Seated on one side of the fire was the beautiful young unmarried daughter of the house, sharing her father's terrible loneliness, while on the other side sat the handsome melancholy old Belgian hero, whose trembling voice began presently to tell the story of his beloved nation, its suffering, its heroism, its love of home, its bygone struggles for liberty.

And outside in the streets Germans strode up and down, Germans stood on the steps of the Palais de Justice, Germans everywhere.

Mademoiselle Thys, a tall, fair, very beautiful young girl, chats away brightly, trying to cheer her father. Presently she talks of M. Max. Brussels can talk of nothing else to-day. She shows him to me in a different aspect. Now I see him in society, witty, delightful, charming, débonnaire.

"I did so love to be taken into dinner by M. Max!" exclaims the bright young belle. "He was so interesting, so amusing. And so nice to flirt with. He did not dance, but he went to all the balls, and walked about chatting and amusing himself, and everyone else. Before one big fancy dress ball--it was the last in Brussels before the war--M. Max announced that he could not be present. Everyone was sorry. His presence always made things brighter, livelier. Suddenly, in the midst of the ball a policeman was seen coming up the stairs, his stick in his hand. Gravely, without speaking to anyone he moved down the corridors. 'The Police,' whispered everyone. 'What can it mean?' And then one of the hosts went up to the policeman, determined to take the bull by the horns, as you say in Angleterre, and find out what is wrong. And voilà! It is no policeman at all. It is M. Max!"

Undoubtedly, the hatred and terror of Germany at this time was all for Russia.

In Russia, Germany saw her deadliest foe. Every Belgian man or woman that I talked with in Brussels asserted the same thing. "The Germans are terrified of Russia," said the old General. "They see in Russia the greatest enemy to their plans in Asia Minor. They fear Russian civilisation--or so they say! Civilisation indeed! What they fear is Russian numbers!"

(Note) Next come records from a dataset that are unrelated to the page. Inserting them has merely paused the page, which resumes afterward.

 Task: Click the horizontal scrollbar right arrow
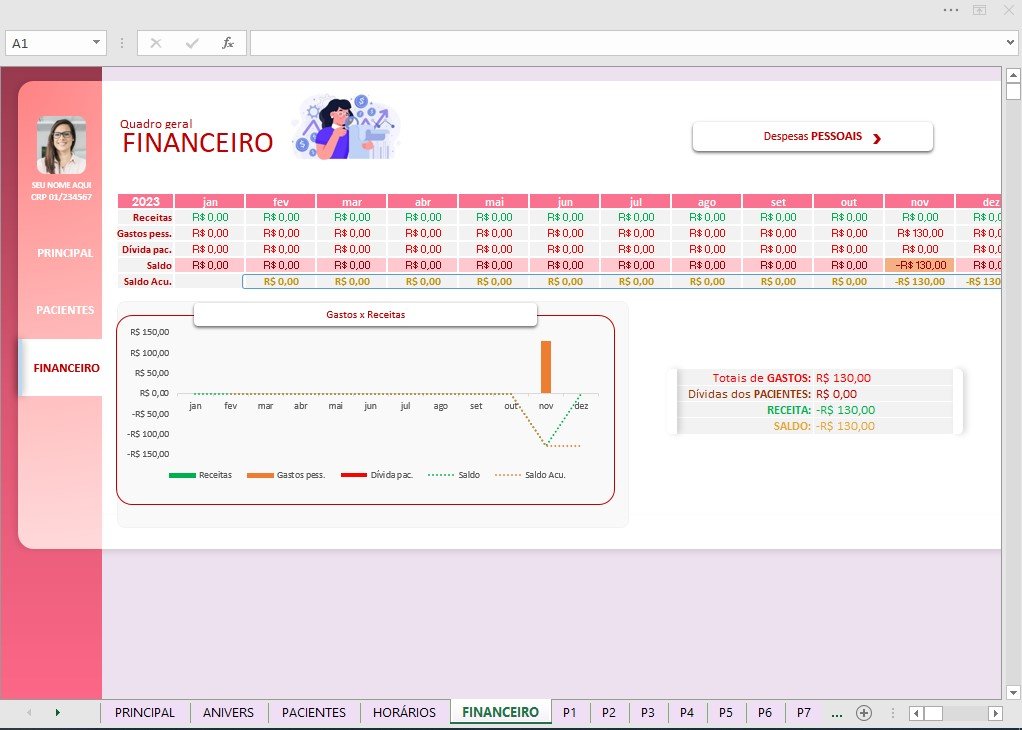995,713
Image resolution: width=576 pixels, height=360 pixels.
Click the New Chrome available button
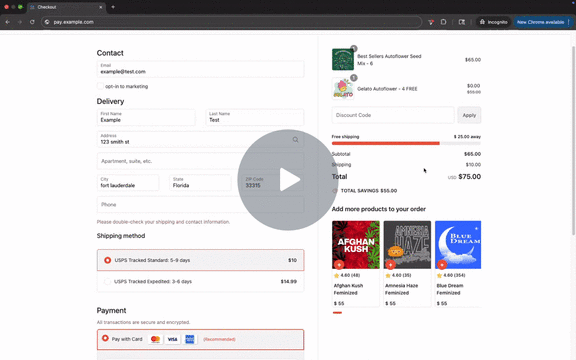pos(543,22)
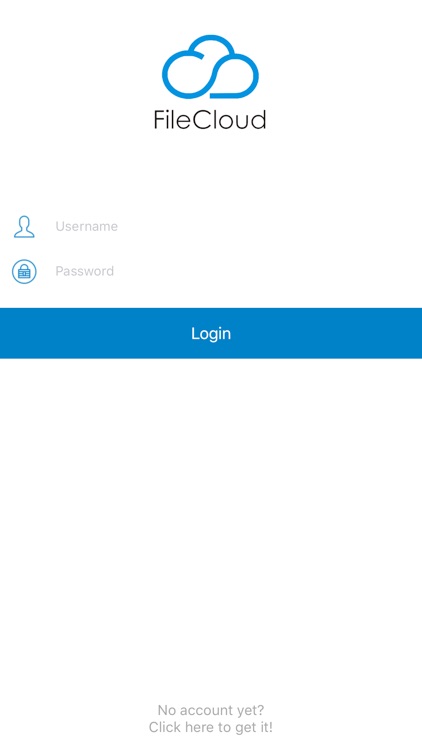Open the 'Click here to get it!' link
422x750 pixels.
pyautogui.click(x=211, y=728)
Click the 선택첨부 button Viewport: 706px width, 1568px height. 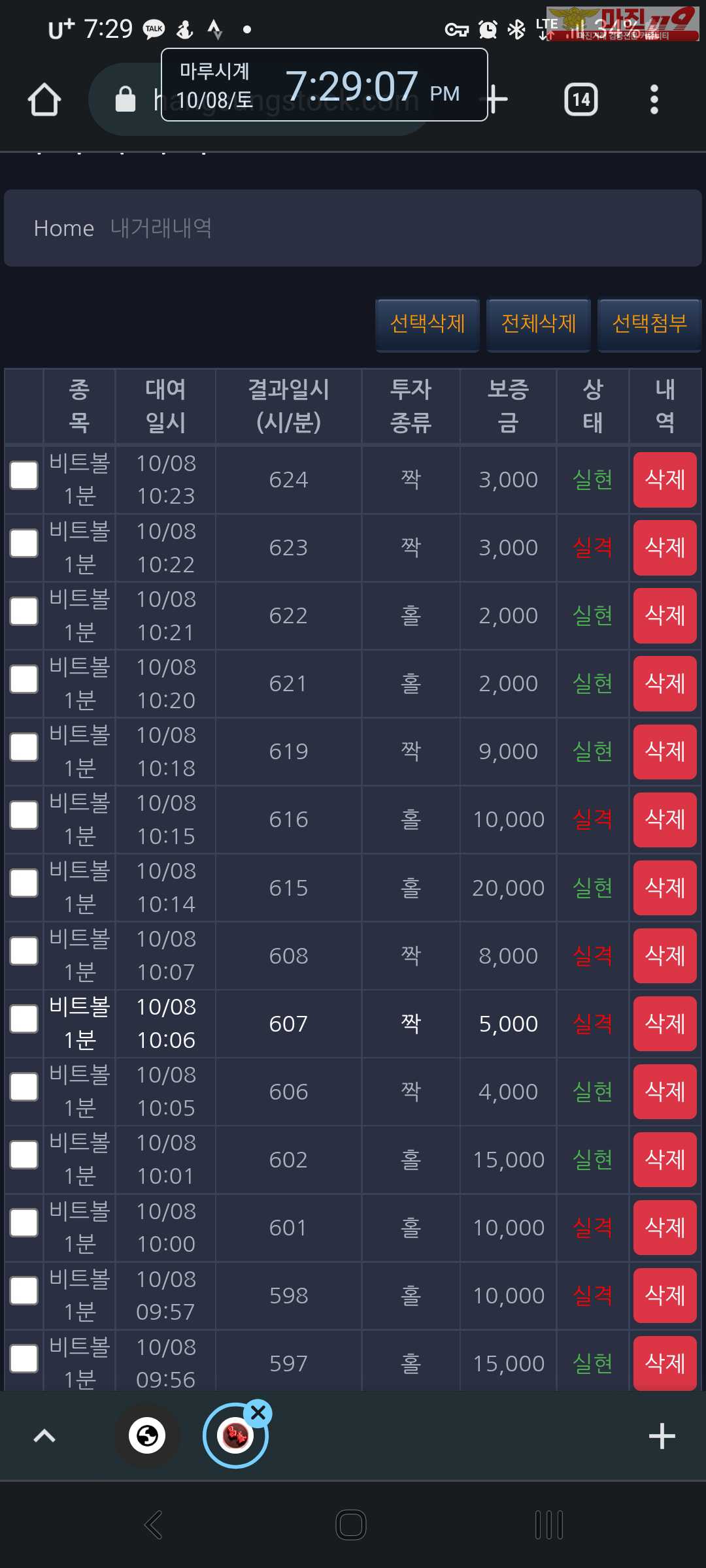coord(650,325)
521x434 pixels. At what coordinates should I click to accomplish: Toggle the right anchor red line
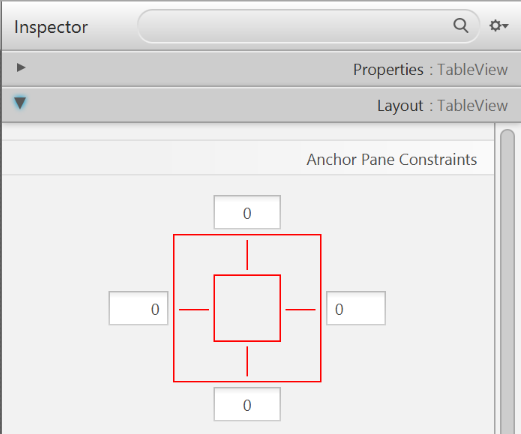pyautogui.click(x=300, y=310)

It was highly interesting to observe as I was forced to do a little later, how completely that hatred for Russia was passed on to England.

The passing on occurred _after English troops were sent to the assistance of Antwerp!_

From then on, the blaze of hatred in Germany's heart was all for England, deepening and intensifying with extraordinary ferocity ever since October 4th, 1914.

And why? The reason is obvious now.

Our effort to save Antwerp, unsuccessful as it was, yet by delaying 200,000 Germans, enabled those highly important arrangements to be carried out on the Allies' western front that frustrated Germany's hopes in France, and stopped her dash for Calais!